>> START Selected excerpt

Learning R and RStudio

 

These notes have evolved from a presentation at Li & Fung in the Fall of 2016. Revision inspired by Allan Miller & I leading a discussion on “How to Learn R” at the Berkeley R Beginners meetup.

A quick start to R and data science.

In the olden days, 10 years ago, I spent a lot of time build links and making tricks & tips list. Now I just point to RStudio resources and a couple of my favorite books.

The classical way to learn R is to work through the all basic ideas in “base R” and then learn the modern enhancements and packages. If you like this approach see the just released 832 page tome The Book of R: A First Course in Programming and Statistics will appeal to you. It is actually a pretty good book. But…

My prefered way to teach R today is to leverage the new way of working in R – much of which has been developed by folks now on the RStudio team. In particular Hadley Wickham and his students who have created the “tidyverse” (formerly known as the “Hadleyverse”, but Hadley is getting modest in his old age).

>> END Selected excerpt
>> START Dataset extract

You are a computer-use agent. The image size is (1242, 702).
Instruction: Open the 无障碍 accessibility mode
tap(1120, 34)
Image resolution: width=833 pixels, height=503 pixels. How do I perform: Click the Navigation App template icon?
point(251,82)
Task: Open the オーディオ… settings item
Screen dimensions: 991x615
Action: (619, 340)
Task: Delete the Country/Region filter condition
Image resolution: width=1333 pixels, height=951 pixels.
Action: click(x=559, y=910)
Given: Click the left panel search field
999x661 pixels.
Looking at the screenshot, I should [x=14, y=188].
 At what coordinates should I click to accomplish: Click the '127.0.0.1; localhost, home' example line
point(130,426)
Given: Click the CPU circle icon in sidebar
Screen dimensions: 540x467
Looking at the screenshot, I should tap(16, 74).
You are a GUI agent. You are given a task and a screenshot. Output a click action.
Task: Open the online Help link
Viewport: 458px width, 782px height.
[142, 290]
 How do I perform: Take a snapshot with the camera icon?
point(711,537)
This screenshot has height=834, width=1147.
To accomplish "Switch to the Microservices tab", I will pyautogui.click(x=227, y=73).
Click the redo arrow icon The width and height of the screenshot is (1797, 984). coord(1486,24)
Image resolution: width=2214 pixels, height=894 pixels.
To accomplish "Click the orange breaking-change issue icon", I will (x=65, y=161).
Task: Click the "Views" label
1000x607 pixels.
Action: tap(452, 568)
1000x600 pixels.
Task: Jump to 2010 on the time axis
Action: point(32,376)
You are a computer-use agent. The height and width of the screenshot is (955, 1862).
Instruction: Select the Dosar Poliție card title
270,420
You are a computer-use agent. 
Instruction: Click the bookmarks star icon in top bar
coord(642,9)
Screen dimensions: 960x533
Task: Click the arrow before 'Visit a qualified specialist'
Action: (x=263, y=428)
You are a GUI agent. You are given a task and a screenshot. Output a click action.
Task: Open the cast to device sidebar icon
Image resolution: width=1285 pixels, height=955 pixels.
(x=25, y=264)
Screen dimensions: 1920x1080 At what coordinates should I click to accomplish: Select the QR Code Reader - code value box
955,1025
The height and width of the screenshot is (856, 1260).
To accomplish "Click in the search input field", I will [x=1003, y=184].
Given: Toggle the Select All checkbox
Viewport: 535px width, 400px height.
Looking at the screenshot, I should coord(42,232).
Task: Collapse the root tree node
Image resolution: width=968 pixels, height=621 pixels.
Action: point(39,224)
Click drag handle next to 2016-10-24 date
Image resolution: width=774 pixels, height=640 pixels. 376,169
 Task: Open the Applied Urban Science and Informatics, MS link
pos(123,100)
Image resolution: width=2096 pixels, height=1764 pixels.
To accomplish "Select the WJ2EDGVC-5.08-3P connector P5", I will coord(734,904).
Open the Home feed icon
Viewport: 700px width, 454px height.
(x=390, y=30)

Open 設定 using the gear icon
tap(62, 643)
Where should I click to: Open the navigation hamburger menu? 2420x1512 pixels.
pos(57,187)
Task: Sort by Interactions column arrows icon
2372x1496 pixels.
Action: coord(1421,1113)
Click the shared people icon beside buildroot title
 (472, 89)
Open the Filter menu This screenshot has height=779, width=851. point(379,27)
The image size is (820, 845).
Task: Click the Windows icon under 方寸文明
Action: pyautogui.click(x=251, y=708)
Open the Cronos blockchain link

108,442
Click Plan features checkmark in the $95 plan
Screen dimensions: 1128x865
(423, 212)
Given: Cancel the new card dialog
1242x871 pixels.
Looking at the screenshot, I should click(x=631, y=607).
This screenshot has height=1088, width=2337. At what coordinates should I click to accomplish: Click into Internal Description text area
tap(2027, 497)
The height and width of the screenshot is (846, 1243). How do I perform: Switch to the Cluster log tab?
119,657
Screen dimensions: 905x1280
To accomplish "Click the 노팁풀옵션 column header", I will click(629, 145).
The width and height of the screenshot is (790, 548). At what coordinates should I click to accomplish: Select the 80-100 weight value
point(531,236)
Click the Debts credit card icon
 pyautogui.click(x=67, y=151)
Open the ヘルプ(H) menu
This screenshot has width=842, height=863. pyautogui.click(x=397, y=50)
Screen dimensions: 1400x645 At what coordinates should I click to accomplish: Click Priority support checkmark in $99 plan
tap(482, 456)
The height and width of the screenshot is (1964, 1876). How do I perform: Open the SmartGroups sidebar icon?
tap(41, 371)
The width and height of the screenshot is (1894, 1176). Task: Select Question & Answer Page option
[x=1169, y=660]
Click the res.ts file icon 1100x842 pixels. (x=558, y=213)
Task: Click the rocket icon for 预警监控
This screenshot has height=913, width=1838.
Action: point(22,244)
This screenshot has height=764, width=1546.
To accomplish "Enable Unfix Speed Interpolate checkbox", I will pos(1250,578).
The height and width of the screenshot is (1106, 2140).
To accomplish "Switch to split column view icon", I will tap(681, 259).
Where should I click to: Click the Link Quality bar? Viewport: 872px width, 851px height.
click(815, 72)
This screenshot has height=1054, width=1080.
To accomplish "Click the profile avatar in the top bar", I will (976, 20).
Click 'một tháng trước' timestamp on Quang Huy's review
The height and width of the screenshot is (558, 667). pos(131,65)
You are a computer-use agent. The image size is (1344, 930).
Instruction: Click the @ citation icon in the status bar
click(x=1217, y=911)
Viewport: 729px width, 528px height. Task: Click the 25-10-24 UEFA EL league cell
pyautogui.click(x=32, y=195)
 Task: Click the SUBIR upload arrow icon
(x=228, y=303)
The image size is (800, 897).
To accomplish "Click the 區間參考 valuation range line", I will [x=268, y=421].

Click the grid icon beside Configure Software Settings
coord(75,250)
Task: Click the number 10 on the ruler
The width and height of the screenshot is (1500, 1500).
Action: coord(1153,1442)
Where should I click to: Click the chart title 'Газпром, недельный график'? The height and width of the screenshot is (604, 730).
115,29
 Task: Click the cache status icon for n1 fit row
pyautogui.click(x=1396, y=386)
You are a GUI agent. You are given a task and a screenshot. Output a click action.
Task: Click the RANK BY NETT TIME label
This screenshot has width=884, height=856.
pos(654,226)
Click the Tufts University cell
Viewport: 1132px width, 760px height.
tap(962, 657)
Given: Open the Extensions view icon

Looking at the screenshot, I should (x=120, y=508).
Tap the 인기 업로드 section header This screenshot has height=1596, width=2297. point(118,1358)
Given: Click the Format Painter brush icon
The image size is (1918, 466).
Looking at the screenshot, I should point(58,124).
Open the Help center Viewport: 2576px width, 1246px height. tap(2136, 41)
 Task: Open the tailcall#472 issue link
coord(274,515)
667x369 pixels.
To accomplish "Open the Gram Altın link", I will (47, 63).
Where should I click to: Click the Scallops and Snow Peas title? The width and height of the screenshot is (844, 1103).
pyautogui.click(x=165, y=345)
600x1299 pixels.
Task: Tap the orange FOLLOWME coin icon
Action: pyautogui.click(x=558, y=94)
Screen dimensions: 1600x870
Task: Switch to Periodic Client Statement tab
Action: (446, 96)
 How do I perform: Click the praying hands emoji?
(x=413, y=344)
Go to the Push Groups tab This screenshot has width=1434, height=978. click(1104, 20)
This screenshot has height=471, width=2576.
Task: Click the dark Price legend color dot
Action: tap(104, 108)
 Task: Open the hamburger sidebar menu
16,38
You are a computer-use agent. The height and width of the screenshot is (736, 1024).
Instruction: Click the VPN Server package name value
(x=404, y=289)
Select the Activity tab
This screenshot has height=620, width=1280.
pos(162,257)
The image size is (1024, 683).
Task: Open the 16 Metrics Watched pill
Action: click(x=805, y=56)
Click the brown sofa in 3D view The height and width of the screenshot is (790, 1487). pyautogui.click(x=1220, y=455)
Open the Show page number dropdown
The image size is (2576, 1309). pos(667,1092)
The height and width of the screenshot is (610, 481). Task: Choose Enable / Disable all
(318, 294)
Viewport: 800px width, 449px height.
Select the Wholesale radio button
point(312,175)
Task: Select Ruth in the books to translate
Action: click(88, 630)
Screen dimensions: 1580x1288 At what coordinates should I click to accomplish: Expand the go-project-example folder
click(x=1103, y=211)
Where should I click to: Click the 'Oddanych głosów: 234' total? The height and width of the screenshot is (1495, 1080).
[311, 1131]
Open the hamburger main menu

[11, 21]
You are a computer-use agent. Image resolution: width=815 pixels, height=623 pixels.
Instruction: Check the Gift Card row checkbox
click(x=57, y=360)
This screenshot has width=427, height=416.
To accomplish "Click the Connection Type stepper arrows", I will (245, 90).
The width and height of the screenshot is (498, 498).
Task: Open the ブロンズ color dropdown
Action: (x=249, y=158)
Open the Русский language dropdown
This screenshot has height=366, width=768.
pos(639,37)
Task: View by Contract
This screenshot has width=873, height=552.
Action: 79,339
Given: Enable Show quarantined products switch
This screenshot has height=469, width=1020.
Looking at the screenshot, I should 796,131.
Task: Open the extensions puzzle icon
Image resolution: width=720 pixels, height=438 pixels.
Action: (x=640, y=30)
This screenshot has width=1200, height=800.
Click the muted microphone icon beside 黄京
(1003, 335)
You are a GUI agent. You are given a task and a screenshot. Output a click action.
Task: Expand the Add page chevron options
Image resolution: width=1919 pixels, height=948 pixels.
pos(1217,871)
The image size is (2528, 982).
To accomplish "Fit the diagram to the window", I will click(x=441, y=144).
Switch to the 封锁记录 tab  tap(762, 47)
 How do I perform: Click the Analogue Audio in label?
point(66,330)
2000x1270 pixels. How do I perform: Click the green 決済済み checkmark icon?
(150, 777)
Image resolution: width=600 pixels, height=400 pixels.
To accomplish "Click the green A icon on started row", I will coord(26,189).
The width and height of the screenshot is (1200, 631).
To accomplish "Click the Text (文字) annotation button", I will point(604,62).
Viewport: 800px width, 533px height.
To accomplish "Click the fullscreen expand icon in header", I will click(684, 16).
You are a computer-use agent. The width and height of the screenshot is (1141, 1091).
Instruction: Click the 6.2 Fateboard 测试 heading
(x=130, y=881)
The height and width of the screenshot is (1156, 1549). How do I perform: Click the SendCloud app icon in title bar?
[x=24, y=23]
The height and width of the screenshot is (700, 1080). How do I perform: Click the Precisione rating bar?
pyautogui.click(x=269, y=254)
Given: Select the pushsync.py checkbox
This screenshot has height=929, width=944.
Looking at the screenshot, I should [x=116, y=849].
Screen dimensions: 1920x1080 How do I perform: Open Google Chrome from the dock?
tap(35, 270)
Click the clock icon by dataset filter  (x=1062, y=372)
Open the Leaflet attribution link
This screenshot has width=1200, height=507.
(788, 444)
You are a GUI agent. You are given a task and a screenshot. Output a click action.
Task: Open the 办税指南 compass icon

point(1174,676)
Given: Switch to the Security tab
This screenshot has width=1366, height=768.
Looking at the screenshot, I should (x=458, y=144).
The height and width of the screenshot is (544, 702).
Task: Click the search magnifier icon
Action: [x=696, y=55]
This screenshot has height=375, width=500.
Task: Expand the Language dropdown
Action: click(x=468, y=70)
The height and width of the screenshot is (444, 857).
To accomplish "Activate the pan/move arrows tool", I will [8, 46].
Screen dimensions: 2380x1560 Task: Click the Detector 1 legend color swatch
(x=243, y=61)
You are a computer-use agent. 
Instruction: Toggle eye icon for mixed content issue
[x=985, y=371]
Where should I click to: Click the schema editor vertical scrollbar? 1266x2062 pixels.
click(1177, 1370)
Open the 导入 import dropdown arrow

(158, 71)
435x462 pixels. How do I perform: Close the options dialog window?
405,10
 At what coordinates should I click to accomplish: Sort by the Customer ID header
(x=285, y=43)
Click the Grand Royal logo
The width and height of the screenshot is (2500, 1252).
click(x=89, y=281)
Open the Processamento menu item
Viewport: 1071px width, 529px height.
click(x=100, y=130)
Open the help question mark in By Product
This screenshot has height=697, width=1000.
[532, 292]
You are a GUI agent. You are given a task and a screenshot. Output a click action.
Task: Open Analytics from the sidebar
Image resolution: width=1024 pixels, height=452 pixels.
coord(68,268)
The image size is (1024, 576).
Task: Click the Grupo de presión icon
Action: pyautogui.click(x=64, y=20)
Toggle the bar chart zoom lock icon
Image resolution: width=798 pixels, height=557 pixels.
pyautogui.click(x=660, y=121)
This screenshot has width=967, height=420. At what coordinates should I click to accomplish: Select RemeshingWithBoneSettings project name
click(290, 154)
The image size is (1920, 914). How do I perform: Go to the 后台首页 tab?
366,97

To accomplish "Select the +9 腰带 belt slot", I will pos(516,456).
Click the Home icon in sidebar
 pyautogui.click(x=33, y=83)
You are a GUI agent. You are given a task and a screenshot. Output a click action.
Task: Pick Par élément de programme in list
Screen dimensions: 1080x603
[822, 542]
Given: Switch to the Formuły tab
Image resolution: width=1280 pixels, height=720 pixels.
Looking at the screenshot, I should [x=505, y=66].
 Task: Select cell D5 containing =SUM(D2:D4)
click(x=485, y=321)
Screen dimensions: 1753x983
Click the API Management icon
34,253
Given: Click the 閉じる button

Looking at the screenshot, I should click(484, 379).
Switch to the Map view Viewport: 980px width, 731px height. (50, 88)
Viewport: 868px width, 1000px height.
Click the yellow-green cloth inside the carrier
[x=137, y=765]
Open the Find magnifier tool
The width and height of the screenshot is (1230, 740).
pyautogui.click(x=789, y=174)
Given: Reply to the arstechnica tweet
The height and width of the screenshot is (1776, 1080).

>> END Dataset extract

◆ Request
Retype the passage of the notes on learning R between "The classical way" and "his old age).", inclusive.

◆ Result of this exercise
The classical way to learn R is to work through the all basic ideas in “base R” and then learn the modern enhancements and packages. If you like this approach see the just released 832 page tome The Book of R: A First Course in Programming and Statistics will appeal to you. It is actually a pretty good book. But…

My prefered way to teach R today is to leverage the new way of working in R – much of which has been developed by folks now on the RStudio team. In particular Hadley Wickham and his students who have created the “tidyverse” (formerly known as the “Hadleyverse”, but Hadley is getting modest in his old age).